Companies are in charge of developing cybersecurity policies and protocols, but employees must carry out these practices every day.
Workers share a significant amount of cybersecurity responsibility with their employers.
Employee Behavior Directly Affects Workplace Cybersecurity
Workers can only achieve cyber defense goals if their behavior aligns with company protocols.
The latest trends indicate workers commonly make two cyber defense mistakes: reusing passwords and mixing work and personal data on office devices.
Baby boomers are the typical culprits of storing personal information on work computers, but millennials tend to take fewer precautions when selecting passwords.

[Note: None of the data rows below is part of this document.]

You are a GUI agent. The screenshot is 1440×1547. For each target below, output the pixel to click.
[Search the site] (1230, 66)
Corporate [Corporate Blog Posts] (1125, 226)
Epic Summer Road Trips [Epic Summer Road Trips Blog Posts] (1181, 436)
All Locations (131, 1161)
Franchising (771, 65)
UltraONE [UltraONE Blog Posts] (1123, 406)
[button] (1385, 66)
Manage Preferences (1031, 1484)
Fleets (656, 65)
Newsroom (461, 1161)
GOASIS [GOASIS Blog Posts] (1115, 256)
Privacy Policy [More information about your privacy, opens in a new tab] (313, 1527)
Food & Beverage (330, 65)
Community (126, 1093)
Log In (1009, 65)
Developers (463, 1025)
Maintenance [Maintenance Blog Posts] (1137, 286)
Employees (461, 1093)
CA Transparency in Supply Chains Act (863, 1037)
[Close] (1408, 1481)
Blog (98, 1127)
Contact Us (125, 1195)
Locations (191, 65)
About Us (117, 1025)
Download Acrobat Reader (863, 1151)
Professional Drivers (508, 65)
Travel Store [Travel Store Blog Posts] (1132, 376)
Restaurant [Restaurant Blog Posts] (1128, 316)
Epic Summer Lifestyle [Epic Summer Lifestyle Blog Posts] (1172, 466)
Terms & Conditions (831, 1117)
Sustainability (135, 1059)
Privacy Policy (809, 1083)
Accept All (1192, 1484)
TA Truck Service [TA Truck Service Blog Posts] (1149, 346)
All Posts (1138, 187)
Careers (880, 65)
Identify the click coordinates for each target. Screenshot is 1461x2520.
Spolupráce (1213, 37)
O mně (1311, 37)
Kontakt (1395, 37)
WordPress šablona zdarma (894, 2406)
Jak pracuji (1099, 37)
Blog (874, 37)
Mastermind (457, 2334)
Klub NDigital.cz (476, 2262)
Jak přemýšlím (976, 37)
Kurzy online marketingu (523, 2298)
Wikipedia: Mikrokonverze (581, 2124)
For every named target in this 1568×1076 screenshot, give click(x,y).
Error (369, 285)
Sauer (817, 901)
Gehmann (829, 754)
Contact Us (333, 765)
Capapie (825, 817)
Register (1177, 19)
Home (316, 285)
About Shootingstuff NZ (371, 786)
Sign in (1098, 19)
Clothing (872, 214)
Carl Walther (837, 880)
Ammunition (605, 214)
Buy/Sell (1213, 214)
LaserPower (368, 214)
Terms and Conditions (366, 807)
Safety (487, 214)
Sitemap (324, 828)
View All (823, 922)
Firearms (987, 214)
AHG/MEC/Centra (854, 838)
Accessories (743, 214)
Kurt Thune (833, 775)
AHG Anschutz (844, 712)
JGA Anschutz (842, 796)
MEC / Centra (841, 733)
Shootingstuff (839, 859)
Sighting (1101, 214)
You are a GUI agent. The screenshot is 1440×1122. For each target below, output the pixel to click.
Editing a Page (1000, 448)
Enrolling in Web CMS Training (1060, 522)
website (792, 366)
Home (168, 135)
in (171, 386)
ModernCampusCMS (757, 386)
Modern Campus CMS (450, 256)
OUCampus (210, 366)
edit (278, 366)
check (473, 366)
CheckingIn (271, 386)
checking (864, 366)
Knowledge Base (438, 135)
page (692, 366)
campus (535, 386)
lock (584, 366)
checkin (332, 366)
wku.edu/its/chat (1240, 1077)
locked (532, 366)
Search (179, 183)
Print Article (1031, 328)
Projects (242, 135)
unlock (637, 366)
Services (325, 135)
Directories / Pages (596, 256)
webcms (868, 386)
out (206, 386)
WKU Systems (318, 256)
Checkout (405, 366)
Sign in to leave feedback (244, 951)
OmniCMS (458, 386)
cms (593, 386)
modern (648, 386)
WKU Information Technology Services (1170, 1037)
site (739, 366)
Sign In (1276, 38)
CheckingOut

Employees place most of the responsibility for cybersecurity on companies. However, workers also understand the critical role they play in carrying out cybersecurity practices in everyday work activities.
About The Survey
Visual Objects surveyed 500 full-time employees in the United States from September 17- 23, 2020.
51% of respondents are male; 40% of respondents are female; 9% of respondents did not provide their gender.
23% of respondents are ages 18-34; 38% are 35-54; 29% of respondents are 55 or older; 11% of respondents did not give their age.
34% of respondents are from the Midwest; 33% are from the South; 23% are from the West; 11% are from the Northeast.